───── Raw records ─────

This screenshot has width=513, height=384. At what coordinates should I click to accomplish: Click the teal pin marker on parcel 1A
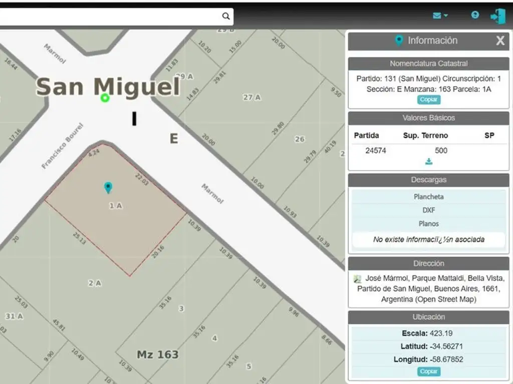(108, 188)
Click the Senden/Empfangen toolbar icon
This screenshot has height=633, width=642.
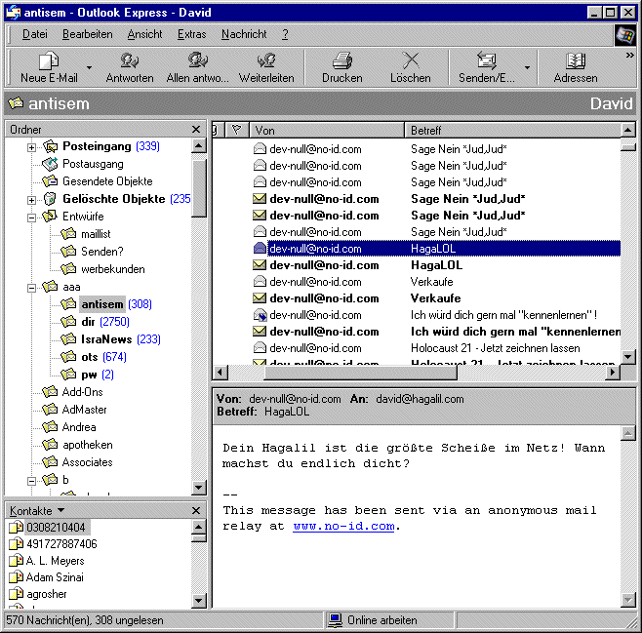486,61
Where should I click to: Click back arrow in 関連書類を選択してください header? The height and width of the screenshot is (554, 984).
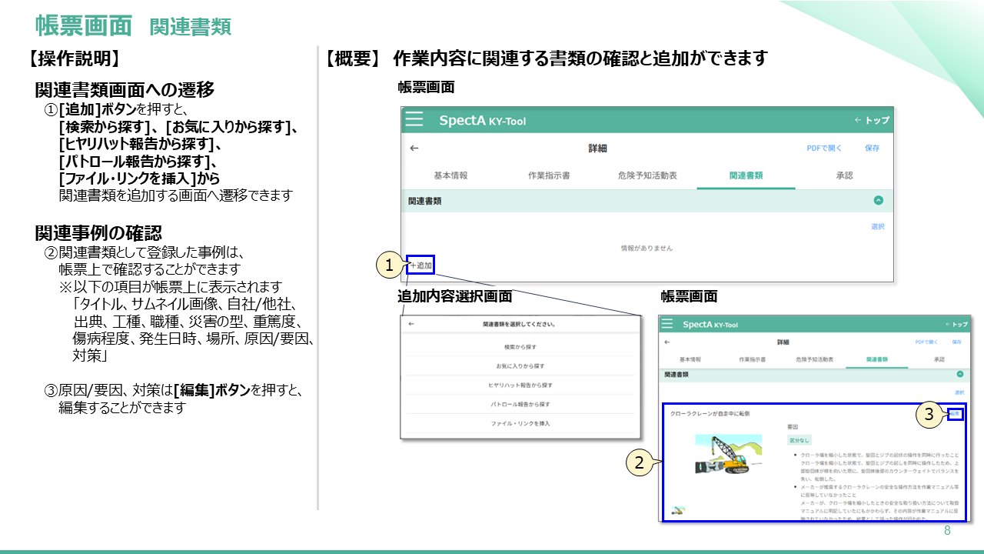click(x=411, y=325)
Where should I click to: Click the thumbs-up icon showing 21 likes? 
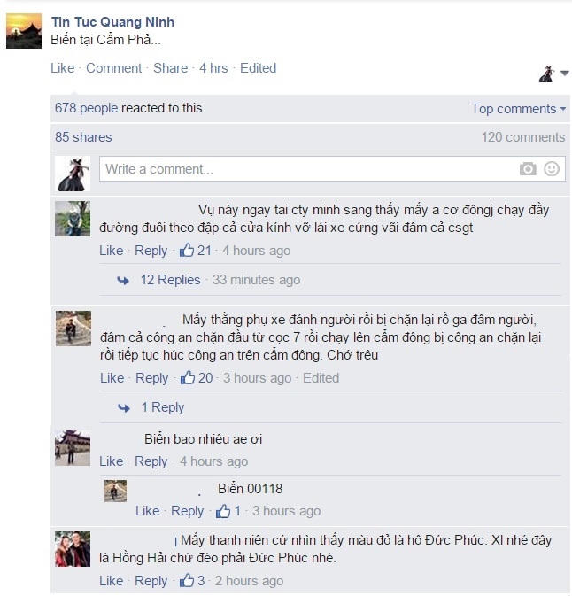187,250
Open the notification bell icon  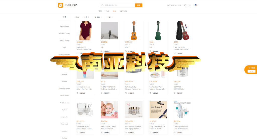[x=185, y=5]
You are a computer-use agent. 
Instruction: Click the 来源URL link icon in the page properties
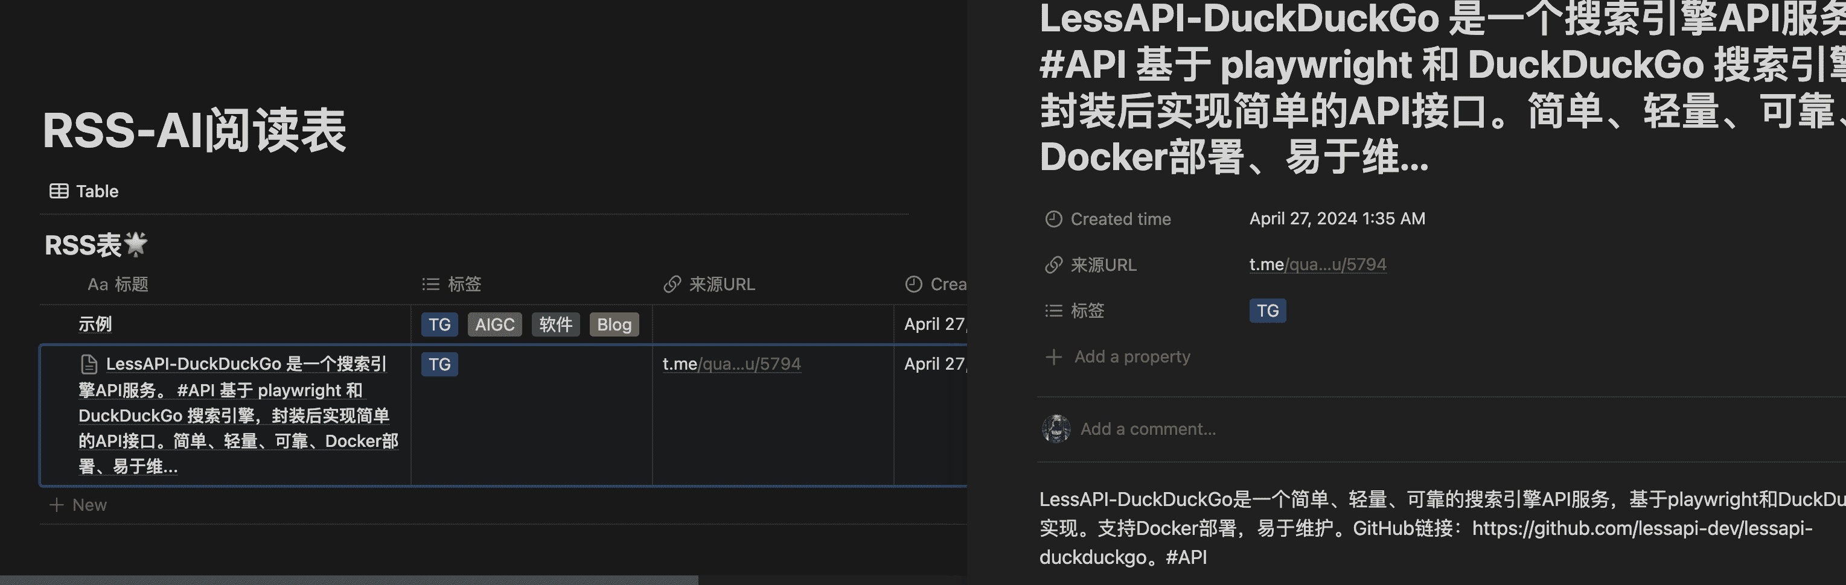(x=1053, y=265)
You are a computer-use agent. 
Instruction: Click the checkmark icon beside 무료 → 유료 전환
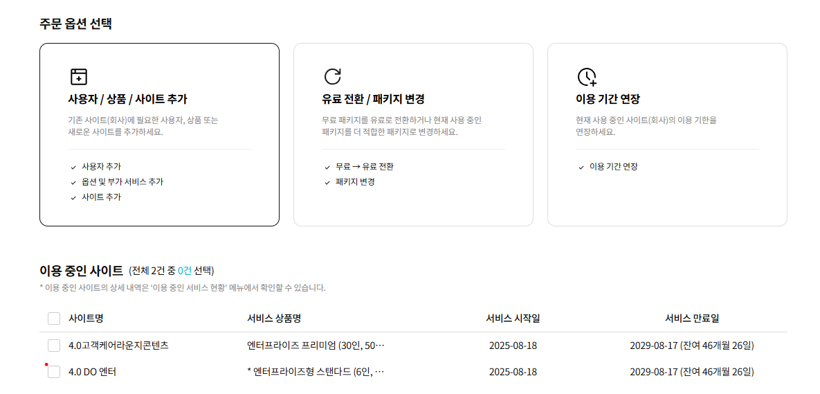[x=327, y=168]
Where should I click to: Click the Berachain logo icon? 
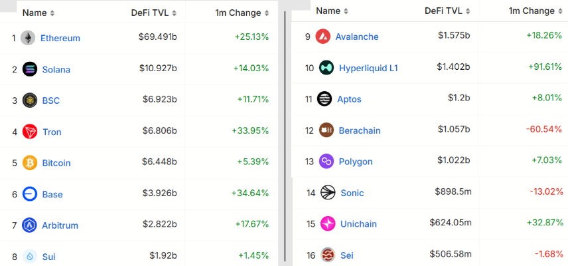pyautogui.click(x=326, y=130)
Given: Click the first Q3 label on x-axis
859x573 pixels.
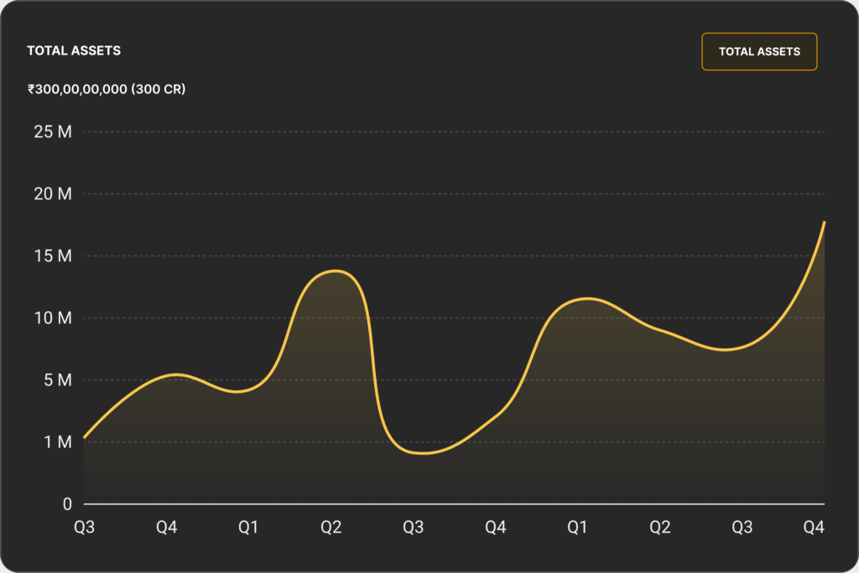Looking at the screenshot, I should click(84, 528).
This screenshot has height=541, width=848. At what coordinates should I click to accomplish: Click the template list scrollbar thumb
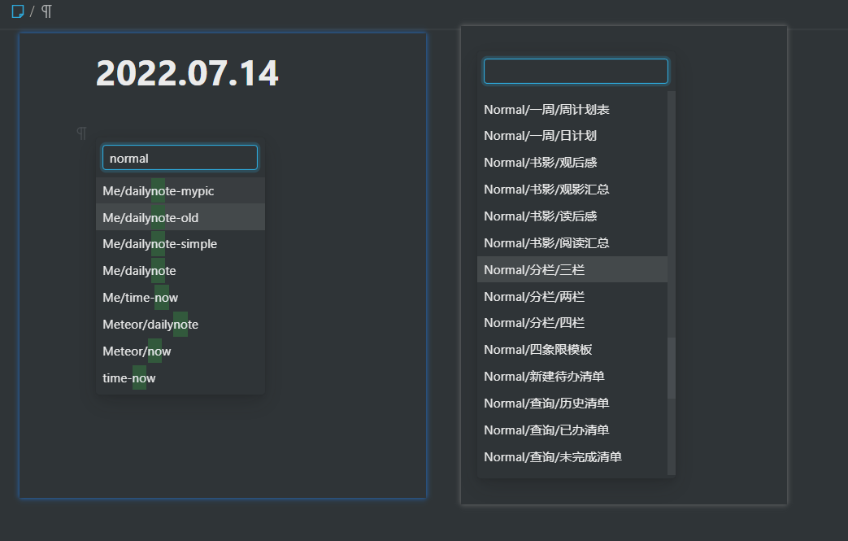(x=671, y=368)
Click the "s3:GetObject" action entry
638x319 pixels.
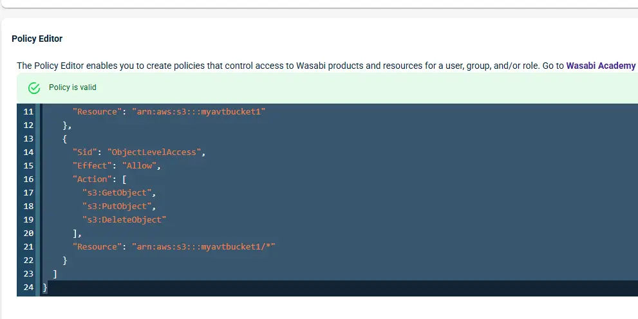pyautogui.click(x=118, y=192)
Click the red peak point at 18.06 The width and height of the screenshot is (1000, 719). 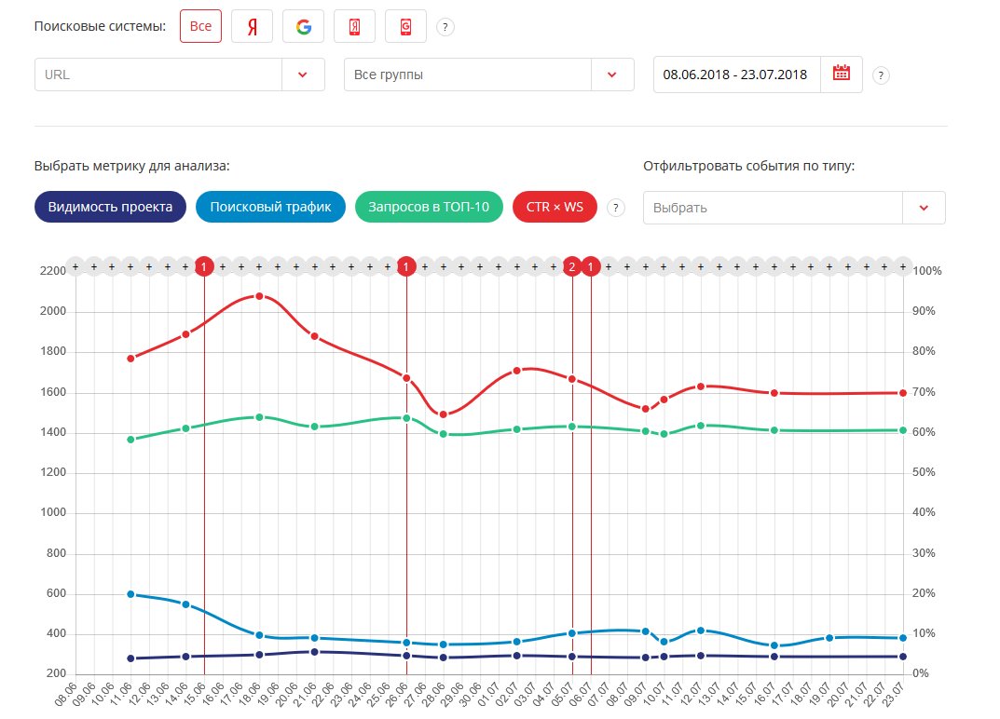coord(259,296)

─────

Exercise details
Copy every line above that contains the word "what". Matching is case-sensitive.

Reply
This screenshot has width=513, height=384. At what coordinates should I click to accomplish: Click the teal pin marker on parcel 1A
This screenshot has height=541, width=848. At what coordinates should I click to accomplish: Click the template list scrollbar thumb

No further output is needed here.